Records shown:
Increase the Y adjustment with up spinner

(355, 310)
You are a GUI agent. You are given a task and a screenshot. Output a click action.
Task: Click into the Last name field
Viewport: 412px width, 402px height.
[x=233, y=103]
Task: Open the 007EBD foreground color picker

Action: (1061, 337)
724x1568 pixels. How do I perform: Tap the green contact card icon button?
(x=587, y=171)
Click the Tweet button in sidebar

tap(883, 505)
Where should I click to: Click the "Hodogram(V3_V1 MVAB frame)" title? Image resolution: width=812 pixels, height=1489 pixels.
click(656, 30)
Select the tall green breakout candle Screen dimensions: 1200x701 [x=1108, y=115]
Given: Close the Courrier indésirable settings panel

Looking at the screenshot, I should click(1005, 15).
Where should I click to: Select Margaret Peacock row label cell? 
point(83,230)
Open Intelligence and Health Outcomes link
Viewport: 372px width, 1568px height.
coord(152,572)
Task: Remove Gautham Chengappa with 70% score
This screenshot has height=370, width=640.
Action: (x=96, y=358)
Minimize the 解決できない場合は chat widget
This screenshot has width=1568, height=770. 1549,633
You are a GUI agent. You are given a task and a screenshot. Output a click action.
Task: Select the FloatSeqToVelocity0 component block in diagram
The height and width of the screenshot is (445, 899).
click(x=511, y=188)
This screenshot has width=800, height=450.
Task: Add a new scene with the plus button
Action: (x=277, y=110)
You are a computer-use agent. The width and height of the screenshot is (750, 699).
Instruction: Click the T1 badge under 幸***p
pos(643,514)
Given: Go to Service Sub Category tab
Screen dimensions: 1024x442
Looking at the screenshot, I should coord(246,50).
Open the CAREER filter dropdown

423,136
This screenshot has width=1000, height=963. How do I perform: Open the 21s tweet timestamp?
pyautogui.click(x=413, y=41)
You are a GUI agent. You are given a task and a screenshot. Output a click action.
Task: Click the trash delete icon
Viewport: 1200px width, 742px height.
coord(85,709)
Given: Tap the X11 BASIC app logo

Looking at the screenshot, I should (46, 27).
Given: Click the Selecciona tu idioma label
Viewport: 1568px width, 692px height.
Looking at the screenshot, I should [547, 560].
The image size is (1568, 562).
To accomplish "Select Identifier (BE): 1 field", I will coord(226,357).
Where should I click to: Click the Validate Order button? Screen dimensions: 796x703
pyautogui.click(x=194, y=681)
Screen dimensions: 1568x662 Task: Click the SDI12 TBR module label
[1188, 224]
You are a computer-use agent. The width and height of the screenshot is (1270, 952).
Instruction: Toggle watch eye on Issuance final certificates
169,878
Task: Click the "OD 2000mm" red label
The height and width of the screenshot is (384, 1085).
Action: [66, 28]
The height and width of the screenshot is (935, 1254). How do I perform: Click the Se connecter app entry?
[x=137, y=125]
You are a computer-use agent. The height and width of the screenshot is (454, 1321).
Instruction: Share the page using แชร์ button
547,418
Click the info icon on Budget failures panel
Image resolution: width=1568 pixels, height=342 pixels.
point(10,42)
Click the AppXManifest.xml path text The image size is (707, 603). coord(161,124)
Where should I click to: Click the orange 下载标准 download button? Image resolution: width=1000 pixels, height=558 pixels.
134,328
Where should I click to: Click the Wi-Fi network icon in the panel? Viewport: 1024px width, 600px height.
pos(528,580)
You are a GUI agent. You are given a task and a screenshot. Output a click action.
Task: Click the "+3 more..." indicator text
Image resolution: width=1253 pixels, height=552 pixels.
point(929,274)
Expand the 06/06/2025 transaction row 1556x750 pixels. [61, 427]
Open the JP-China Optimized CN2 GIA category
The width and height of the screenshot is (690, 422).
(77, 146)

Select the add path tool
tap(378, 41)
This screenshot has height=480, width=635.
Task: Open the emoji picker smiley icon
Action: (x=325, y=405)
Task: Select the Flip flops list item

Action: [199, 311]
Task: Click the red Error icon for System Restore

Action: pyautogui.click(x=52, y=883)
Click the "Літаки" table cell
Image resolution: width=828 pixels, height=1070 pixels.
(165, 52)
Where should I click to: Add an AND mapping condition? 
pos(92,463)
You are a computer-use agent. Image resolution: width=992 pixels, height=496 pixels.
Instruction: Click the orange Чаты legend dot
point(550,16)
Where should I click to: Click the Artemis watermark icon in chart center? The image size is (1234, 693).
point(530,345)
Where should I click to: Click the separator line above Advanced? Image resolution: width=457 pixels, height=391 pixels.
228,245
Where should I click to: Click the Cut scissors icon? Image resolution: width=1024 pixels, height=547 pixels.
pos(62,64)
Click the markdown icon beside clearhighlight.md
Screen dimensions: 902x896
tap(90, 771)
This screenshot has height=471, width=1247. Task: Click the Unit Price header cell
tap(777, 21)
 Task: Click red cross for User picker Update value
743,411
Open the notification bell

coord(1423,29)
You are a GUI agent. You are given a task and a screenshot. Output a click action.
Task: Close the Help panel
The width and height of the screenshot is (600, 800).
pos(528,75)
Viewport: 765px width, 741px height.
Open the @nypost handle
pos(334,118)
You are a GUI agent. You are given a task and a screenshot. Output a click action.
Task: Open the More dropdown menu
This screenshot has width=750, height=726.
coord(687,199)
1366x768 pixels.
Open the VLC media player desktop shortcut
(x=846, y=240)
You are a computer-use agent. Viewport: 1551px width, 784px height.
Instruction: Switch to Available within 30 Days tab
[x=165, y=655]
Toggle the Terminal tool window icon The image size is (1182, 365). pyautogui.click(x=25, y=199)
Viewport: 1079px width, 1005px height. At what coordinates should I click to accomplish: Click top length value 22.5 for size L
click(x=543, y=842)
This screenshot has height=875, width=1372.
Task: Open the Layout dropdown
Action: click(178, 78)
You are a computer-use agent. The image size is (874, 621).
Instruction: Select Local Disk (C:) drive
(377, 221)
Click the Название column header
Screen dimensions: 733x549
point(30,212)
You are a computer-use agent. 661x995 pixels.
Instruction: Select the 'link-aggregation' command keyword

Description of the task: The full listing above needs to be given again exactly.

Exercise result:
Increase the Y adjustment with up spinner

(355, 310)
You are a GUI agent. You are given a task and a screenshot. Output a click action.
Task: Click into the Last name field
Viewport: 412px width, 402px height.
[x=233, y=103]
Task: Open the 007EBD foreground color picker

Action: (1061, 337)
724x1568 pixels. How do I perform: Tap the green contact card icon button?
(x=587, y=171)
Click the Tweet button in sidebar

tap(883, 505)
Where should I click to: Click the "Hodogram(V3_V1 MVAB frame)" title? Image resolution: width=812 pixels, height=1489 pixels.
click(656, 30)
Select the tall green breakout candle Screen dimensions: 1200x701 [x=1108, y=115]
Given: Close the Courrier indésirable settings panel

Looking at the screenshot, I should click(1005, 15).
Where should I click to: Select Margaret Peacock row label cell? 
point(83,230)
Open Intelligence and Health Outcomes link
Viewport: 372px width, 1568px height.
coord(152,572)
Task: Remove Gautham Chengappa with 70% score
This screenshot has height=370, width=640.
Action: (x=96, y=358)
Minimize the 解決できない場合は chat widget
This screenshot has width=1568, height=770. 1549,633
You are a GUI agent. You are given a task and a screenshot. Output a click action.
Task: Select the FloatSeqToVelocity0 component block in diagram
The height and width of the screenshot is (445, 899).
click(x=511, y=188)
This screenshot has width=800, height=450.
Task: Add a new scene with the plus button
Action: (x=277, y=110)
You are a computer-use agent. The width and height of the screenshot is (750, 699).
Instruction: Click the T1 badge under 幸***p
pos(643,514)
Given: Go to Service Sub Category tab
Screen dimensions: 1024x442
Looking at the screenshot, I should coord(246,50).
Open the CAREER filter dropdown

423,136
This screenshot has width=1000, height=963. How do I perform: Open the 21s tweet timestamp?
pyautogui.click(x=413, y=41)
You are a GUI agent. You are given a task and a screenshot. Output a click action.
Task: Click the trash delete icon
Viewport: 1200px width, 742px height.
coord(85,709)
Given: Tap the X11 BASIC app logo

Looking at the screenshot, I should (46, 27).
Given: Click the Selecciona tu idioma label
Viewport: 1568px width, 692px height.
Looking at the screenshot, I should [547, 560].
The image size is (1568, 562).
To accomplish "Select Identifier (BE): 1 field", I will coord(226,357).
Where should I click to: Click the Validate Order button? Screen dimensions: 796x703
pyautogui.click(x=194, y=681)
Screen dimensions: 1568x662 Task: Click the SDI12 TBR module label
[1188, 224]
You are a computer-use agent. The width and height of the screenshot is (1270, 952).
Instruction: Toggle watch eye on Issuance final certificates
169,878
Task: Click the "OD 2000mm" red label
The height and width of the screenshot is (384, 1085).
Action: [66, 28]
The height and width of the screenshot is (935, 1254). How do I perform: Click the Se connecter app entry?
[x=137, y=125]
You are a computer-use agent. The height and width of the screenshot is (454, 1321).
Instruction: Share the page using แชร์ button
547,418
Click the info icon on Budget failures panel
Image resolution: width=1568 pixels, height=342 pixels.
point(10,42)
Click the AppXManifest.xml path text The image size is (707, 603). coord(161,124)
Where should I click to: Click the orange 下载标准 download button? Image resolution: width=1000 pixels, height=558 pixels.
134,328
Where should I click to: Click the Wi-Fi network icon in the panel? Viewport: 1024px width, 600px height.
pos(528,580)
You are a GUI agent. You are given a task and a screenshot. Output a click action.
Task: Click the "+3 more..." indicator text
Image resolution: width=1253 pixels, height=552 pixels.
point(929,274)
Expand the 06/06/2025 transaction row 1556x750 pixels. [61, 427]
Open the JP-China Optimized CN2 GIA category
The width and height of the screenshot is (690, 422).
(77, 146)

Select the add path tool
tap(378, 41)
This screenshot has height=480, width=635.
Task: Open the emoji picker smiley icon
Action: (x=325, y=405)
Task: Select the Flip flops list item

Action: [199, 311]
Task: Click the red Error icon for System Restore

Action: pyautogui.click(x=52, y=883)
Click the "Літаки" table cell
Image resolution: width=828 pixels, height=1070 pixels.
(165, 52)
Where should I click to: Add an AND mapping condition? 
pos(92,463)
You are a computer-use agent. Image resolution: width=992 pixels, height=496 pixels.
Instruction: Click the orange Чаты legend dot
point(550,16)
Where should I click to: Click the Artemis watermark icon in chart center? The image size is (1234, 693).
point(530,345)
Where should I click to: Click the separator line above Advanced? Image resolution: width=457 pixels, height=391 pixels.
228,245
Where should I click to: Click the Cut scissors icon? Image resolution: width=1024 pixels, height=547 pixels.
pos(62,64)
Click the markdown icon beside clearhighlight.md
Screen dimensions: 902x896
tap(90, 771)
This screenshot has height=471, width=1247. Task: Click the Unit Price header cell
tap(777, 21)
 Task: Click red cross for User picker Update value
743,411
Open the notification bell

coord(1423,29)
You are a GUI agent. You are given a task and a screenshot. Output a click action.
Task: Close the Help panel
The width and height of the screenshot is (600, 800).
pos(528,75)
Viewport: 765px width, 741px height.
Open the @nypost handle
pos(334,118)
You are a GUI agent. You are given a task and a screenshot. Output a click action.
Task: Open the More dropdown menu
This screenshot has width=750, height=726.
coord(687,199)
1366x768 pixels.
Open the VLC media player desktop shortcut
(x=846, y=240)
You are a computer-use agent. Viewport: 1551px width, 784px height.
Instruction: Switch to Available within 30 Days tab
[x=165, y=655]
Toggle the Terminal tool window icon The image size is (1182, 365). pyautogui.click(x=25, y=199)
Viewport: 1079px width, 1005px height. At what coordinates should I click to accomplish: Click top length value 22.5 for size L
click(x=543, y=842)
This screenshot has height=875, width=1372.
Task: Open the Layout dropdown
Action: click(178, 78)
You are a computer-use agent. The image size is (874, 621).
Instruction: Select Local Disk (C:) drive
(377, 221)
Click the Название column header
Screen dimensions: 733x549
point(30,212)
You are a computer-use agent. 661x995 pixels.
Instruction: Select the 'link-aggregation' command keyword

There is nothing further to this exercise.